======== Record excerpts
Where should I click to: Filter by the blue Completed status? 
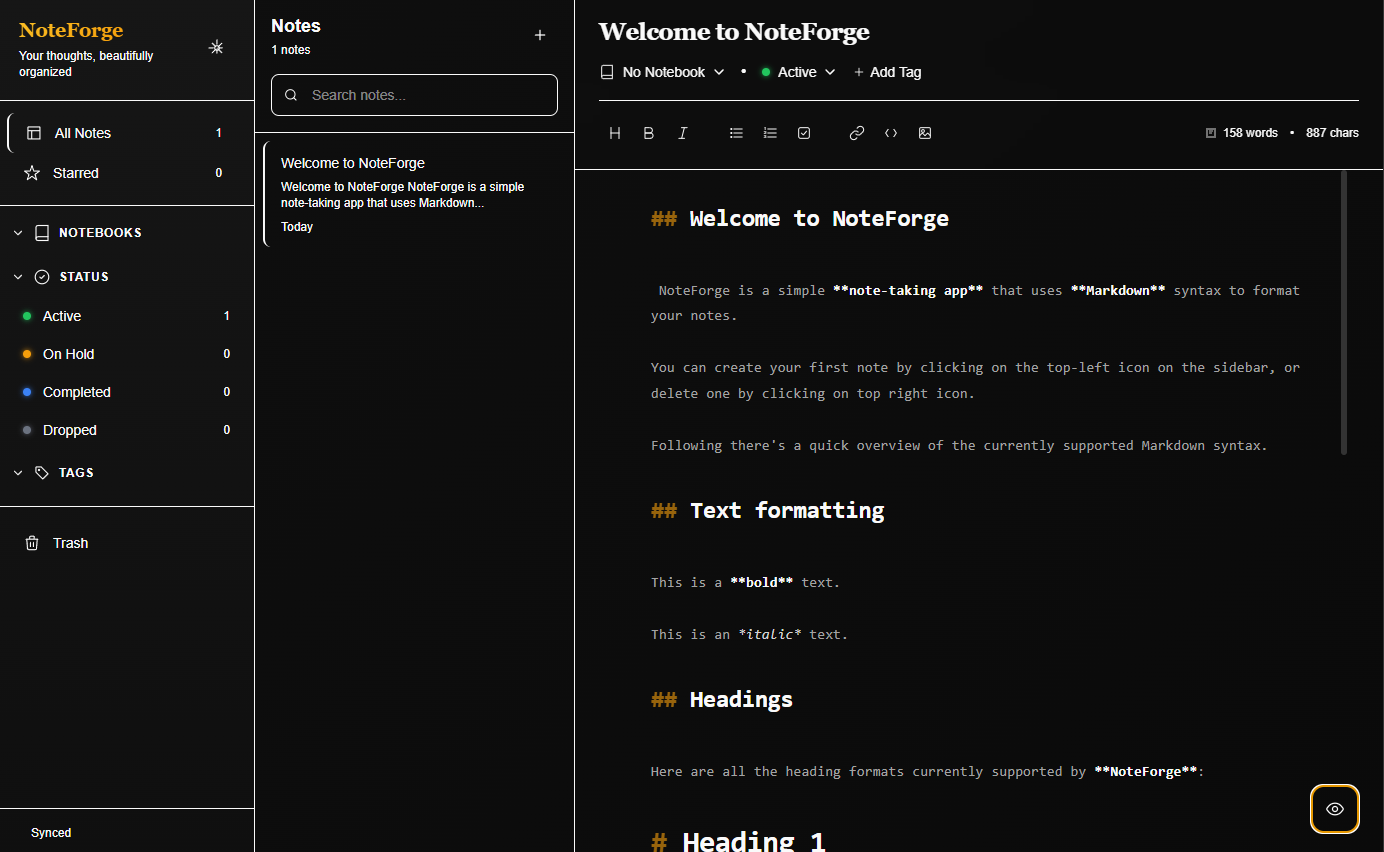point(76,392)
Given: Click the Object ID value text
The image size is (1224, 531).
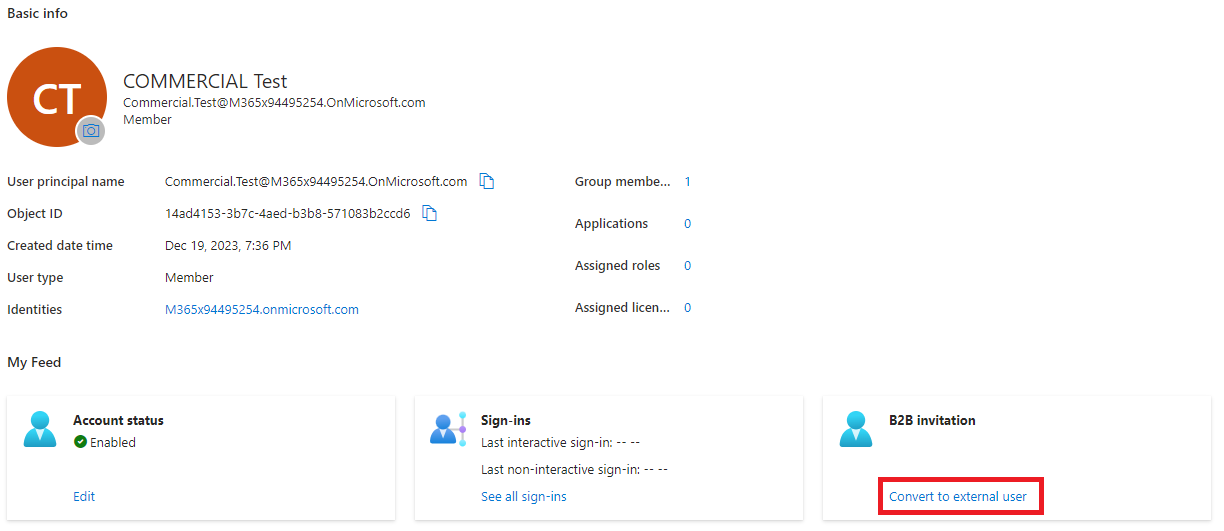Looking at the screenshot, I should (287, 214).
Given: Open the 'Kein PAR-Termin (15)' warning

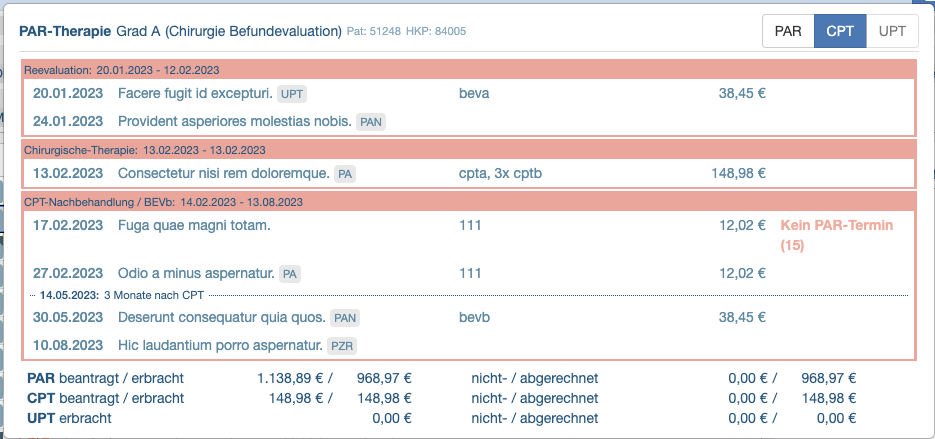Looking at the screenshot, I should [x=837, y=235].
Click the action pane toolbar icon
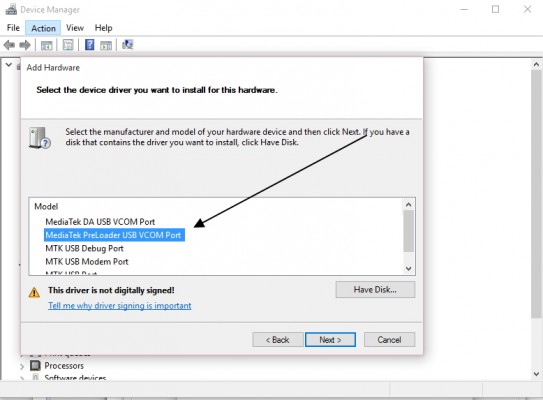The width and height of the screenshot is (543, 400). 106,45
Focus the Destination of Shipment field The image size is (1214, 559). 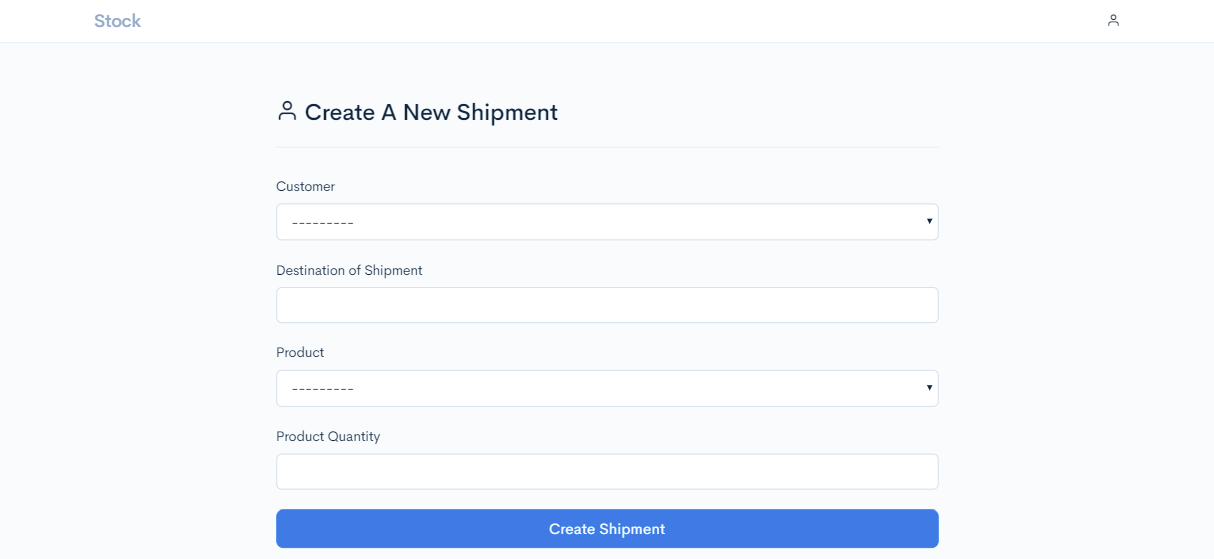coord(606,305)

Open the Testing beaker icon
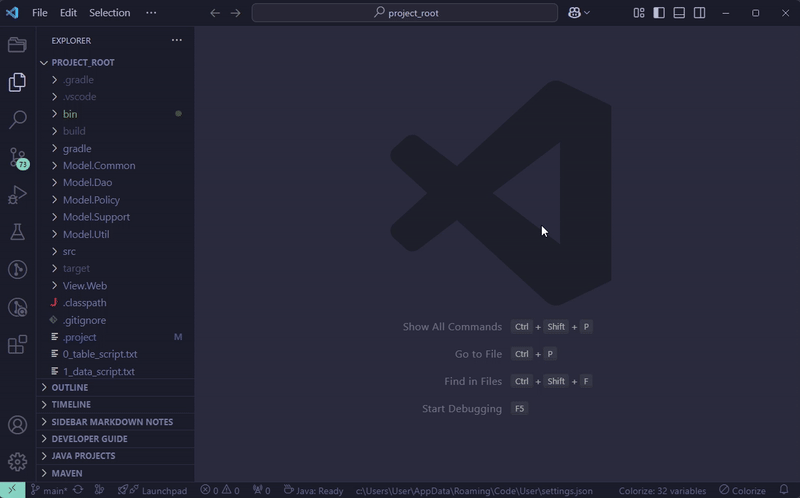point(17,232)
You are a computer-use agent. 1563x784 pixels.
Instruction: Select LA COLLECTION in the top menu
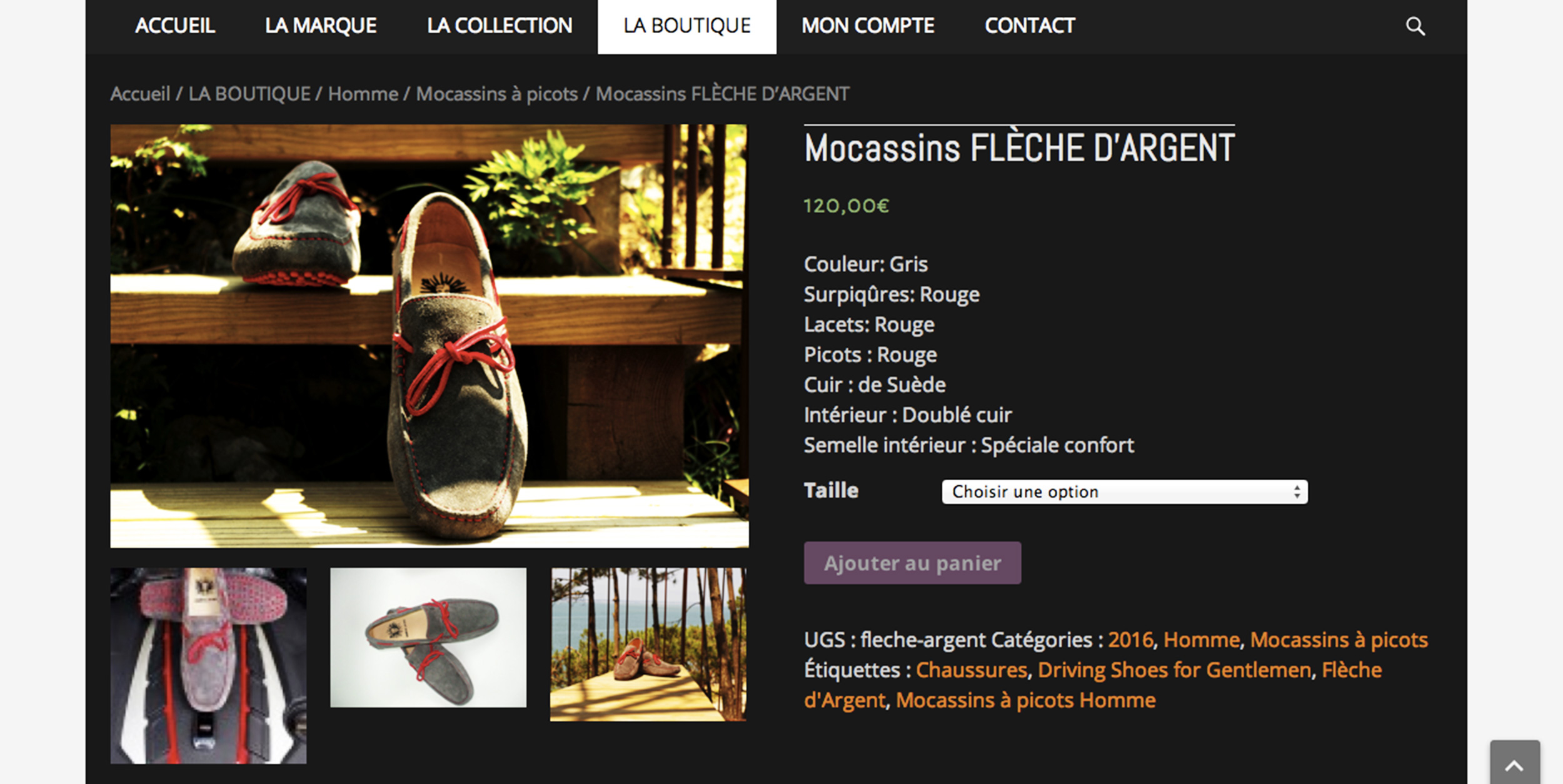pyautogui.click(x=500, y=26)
================
▶ **Work to complete**:
Please write out the material from the line containing "Instruction: Select LA" to its final line, both inclusive, exactly as it appears; pictures are not part of the copy.

▶ **Answer to this exercise**:
Instruction: Select LA COLLECTION in the top menu
pyautogui.click(x=500, y=26)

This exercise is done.